Apparantly, the doc is out of date.

    - People/Chuck Messenger

using vertex_descriptor as a 0-based index

In examples/exterior_property_map.cpp, there is a completely different, and simpler, method for implementing/accessing an exterior property map -- the map is simply an array of the right length, indexed by vertex_descriptor's. We have:

   who_owes_who(edges(G).first, edges(G).second, G, names);

where names is a string*. Then:

   template <class EdgeIter, class Graph, class Name>
   void who_owes_who(EdgeIter first, EdgeIter last, const Graph& G, Name name)
   {
       while (first != last) {
           cout << name[source(*first,G)] << " owes " << name[target(*first,G)]
                      << " some money" << endl;
           ++first;
       }
   }

So, what's with all the iterator_property_map<> stuff? It looks like you can just dispense with it, since source() and target(), which supposedly return graph_traits<>::vertex_descriptor's, really just return integers (i.e. they're used to index a string*).

In other sample code, do something like the following, in order to convert a vertex_descriptor into a 0-based integral index:

    typename property_map<G, vertex_index_t>::type index = get(vertex_index, graph);

    typename graph_traits<G>::edge_descriptor e;
    typename graph_traits<G>::out_edge_iterator out_i, out_end;

    for (tie(out_i, out_end) = out_edges(v, graph); out_i != out_end; ++out_i) {
        e = *out_i;
        Vertex src = source(e, graph);
        Vertex targ = target(e, graph);
        cout << "(" << index[src] << "," << index[targ] << ") ";
    }

Why go to all that trouble, when apparantly, source() and target() are already 0-based indexes? That is, apparantly, "index[x]" in the above code always returns x -- i.e. it's the identity function.

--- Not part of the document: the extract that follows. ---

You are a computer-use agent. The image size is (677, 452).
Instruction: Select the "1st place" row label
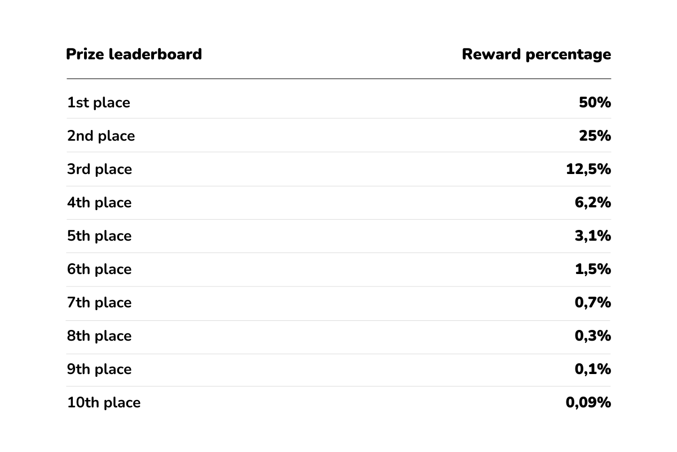click(x=99, y=103)
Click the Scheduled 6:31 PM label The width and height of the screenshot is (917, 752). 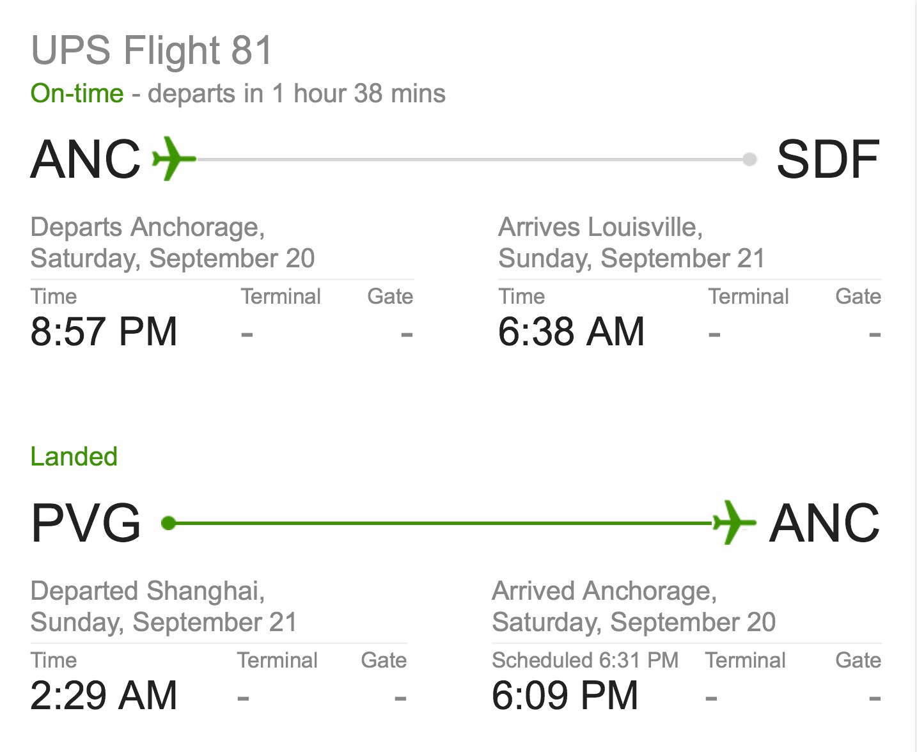point(585,660)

In another section ("File Dependency Example"), we have the following code:

    typedef graph_traits<Graph>::vertex_descriptor Vertex;

    const char* name[] = { "dax.h", "yow.h", "boz.h", "zow.h", "foo.cpp", ... };


    typedef list<Vertex> MakeOrder;
    MakeOrder make_order;
    topological_sort(g, front_inserter(make_order));

    cout << "make ordering: ";
    for (MakeOrder::iterator i = make_order.begin(); i != make_order.end(); ++i)
        cout << name[*i] << " ";
    cout << endl;

Again, a vertex_descriptor is being used as a 0-based index. I've seen many other examples in the documenation of a vertex_descriptor being used as a 0-based index.

• Suggestion 1: If vertex descriptors are really 0-based integer indeces, then dispense with all the confusing vertex_descriptor stuff. It makes things more confusing than they need to be. Alternatively, if it is seen as being really important to keep vertex descriptors generic, then change exterior_property_map.cpp, etc., to use a conforming access method. And what about edge descriptors? Are they really 0-based indeces too?

• Suggestion 2: Point out that a vertex_descriptor is generally just a 0-based integer index. That would have helped me understand what was going on. Or, better yet, spell out some scenarios: for example, if you're using adjacency_list<>, then maybe a vertex_descriptor is an integer, but if you're using graph implementation X, vertex_descriptor is a Y. Etc. That is, spell out some scenarios in order to make things more concrete, and therefore, more comprehensible.

• Suggestion 3: Explain how the internal property maps work -- that some of them, apparantly, have special behavior. In particular, it seems that vertex_index_t property maps get auto-initialized to the identity function: index[x] = x. Spell this out (if true), and gives some other concrete examples.

    - People/Chuck Messenger

Why not use in_degree()?

In the section "File Dependency Example", we see the following code to calculate the in-degree of each node:

    vector<int> in_degree(N, 0);
    Graph::vertex_iterator i, iend;
    Graph::out_edge_iterator j, jend;
    for (tie(i, iend) = vertices(g); i != iend; ++i)
        for (tie(j, jend) = out_edges(*i, g); j != jend; ++j)
            in_degree[target(*j, g)] += 1;

This seems strange, since I'd have thought we can see the in-degree directly, by looking at the in_edges():

    Graph::vertex_iterator i, iend;
    Graph::in_edge_iterator j, jend;
    for (tie(i, iend) = vertices(g); i != iend; ++i) {
        tie(j, jend) = in_edges(*i, g);
        if (jend - j == 0)
            no in-edges...
    }

Why is the in_degree[] calculation necessary? An explanation would be helpful -- e.g. in_edges() is inefficient, and why in_edges() is inefficient.

    - People/Chuck Messenger

I changed the name of this wiki page, to be consistent. Here's the old page: BGL Notes This note is here only to keep the BGL Notes page alive, because I linked to it from the outside world...

    - People/Chuck Messenger